Work request — Based on the entries below, how many lines contain the word "agent"? Respond with only the number.
── Task inputs
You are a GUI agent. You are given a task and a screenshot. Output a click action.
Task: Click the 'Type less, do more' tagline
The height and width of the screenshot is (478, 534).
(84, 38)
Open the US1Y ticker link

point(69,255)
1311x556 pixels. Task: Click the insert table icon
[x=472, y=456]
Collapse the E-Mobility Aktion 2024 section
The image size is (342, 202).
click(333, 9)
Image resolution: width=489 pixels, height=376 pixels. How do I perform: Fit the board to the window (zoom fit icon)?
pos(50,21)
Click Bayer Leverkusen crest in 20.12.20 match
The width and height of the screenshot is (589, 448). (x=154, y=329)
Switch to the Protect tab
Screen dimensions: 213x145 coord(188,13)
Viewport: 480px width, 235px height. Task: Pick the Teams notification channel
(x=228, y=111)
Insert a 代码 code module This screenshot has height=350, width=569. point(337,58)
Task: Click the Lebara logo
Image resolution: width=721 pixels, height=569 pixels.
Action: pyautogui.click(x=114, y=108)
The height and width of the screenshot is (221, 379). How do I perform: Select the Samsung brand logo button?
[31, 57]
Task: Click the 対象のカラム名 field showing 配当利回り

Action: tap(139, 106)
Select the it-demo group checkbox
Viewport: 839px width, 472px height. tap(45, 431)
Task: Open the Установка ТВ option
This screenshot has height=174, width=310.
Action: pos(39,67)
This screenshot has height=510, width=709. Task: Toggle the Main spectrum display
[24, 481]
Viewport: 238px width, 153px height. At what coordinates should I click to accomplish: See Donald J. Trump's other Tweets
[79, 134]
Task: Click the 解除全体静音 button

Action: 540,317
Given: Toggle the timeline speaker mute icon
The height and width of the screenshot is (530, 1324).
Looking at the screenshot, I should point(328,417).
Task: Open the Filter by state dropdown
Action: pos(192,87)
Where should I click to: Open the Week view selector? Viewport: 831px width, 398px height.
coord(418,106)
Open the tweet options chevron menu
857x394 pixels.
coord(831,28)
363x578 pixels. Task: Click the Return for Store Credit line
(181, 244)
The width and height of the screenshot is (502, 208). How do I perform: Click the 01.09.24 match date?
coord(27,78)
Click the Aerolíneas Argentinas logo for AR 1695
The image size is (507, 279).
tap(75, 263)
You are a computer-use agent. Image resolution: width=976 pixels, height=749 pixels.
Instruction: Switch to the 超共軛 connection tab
────
Answer — 2